Certamente a única pessoa a qual Antonela sentiria falta naquela casa seria de sua mãe. Francesca foi a única que sempre demonstrou amor por ela e Antonela lamentava profundamente ter que decepcioná-la.
— Seu pai me disse que você conseguiu um emprego – ela vibrou de felicidade, sem imaginar que aqueles eram seus últimos momentos com Antonela.
— Já era tempo, né, mãe – comentou maldosamente Alessia – Antonela não faz nada nessa casa, além de procurar emprego. É uma completa inútil.

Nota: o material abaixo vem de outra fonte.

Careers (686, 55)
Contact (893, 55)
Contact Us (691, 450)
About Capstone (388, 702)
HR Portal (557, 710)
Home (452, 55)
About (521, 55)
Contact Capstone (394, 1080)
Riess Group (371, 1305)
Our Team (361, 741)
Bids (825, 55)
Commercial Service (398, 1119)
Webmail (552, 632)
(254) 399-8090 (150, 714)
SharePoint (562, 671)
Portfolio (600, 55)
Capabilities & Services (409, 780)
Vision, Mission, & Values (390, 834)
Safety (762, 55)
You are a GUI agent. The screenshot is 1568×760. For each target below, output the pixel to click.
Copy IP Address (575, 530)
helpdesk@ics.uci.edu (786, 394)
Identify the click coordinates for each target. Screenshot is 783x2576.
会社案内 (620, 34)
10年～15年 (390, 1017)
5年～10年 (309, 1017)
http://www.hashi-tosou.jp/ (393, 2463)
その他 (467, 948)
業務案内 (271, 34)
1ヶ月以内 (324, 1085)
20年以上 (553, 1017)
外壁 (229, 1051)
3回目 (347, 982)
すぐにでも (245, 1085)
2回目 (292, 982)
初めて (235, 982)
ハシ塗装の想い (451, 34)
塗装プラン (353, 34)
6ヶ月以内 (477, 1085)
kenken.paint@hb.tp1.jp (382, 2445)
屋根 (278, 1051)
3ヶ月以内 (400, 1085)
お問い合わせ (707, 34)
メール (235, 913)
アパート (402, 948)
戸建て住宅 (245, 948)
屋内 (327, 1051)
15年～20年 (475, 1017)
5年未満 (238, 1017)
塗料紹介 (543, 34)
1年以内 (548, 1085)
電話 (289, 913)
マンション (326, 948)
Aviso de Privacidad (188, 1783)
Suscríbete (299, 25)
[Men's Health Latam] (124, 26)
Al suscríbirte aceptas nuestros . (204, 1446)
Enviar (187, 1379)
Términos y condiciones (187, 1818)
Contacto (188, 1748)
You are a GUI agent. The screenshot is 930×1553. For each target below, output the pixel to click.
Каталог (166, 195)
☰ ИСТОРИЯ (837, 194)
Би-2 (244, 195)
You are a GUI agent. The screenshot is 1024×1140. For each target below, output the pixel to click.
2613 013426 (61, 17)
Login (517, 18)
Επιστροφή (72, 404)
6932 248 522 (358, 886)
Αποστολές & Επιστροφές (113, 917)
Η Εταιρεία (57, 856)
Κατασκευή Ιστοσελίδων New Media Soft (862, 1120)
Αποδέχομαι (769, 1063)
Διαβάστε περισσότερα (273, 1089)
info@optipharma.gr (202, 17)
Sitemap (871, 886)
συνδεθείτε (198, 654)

O sangue de Antonela ferveu para dar a Alessia uma resposta à altura, mas ela não o fez, apenas disse.
— A minha inutilidade não vai ser mais um problema para você, Alessia – disse – aliás, vai desfrutar de todos os privilégios sozinha a partir de hoje.
— Não diga uma coisa dessa Antonela – Francesca tinha o semblante pesado, tristonho – parece até mesmo que está se despedindo.
E era realmente uma despedida. Depois de lavarem a louça juntas, ela abraçou a mãe e se despediu, dizendo precisar dormir cedo devido ao trabalho. Mas Antonela não dormiu aquela noite. Na hora combinada, ela desceu as escadas que rangiam como se denunciasse a sua fuga e entrou no carro de Dominique. Uma hora depois, pararam na rodoviária da cidade.
— Não conte para onde eu vou nem sob tortura – Antonela fez ela prometer – manteremos o contato.
— Se cuida – a abraçou chorando mais uma vez – sentirei sua falta.
Ela também sentiria. Entrou no ônibus acenando pela última vez para Dominique. Segurou o choro até onde conseguiu quando finalmente entendeu que agora estava sozinha. Iria para uma cidade desconhecida para ter o seu filho longe de todo mundo.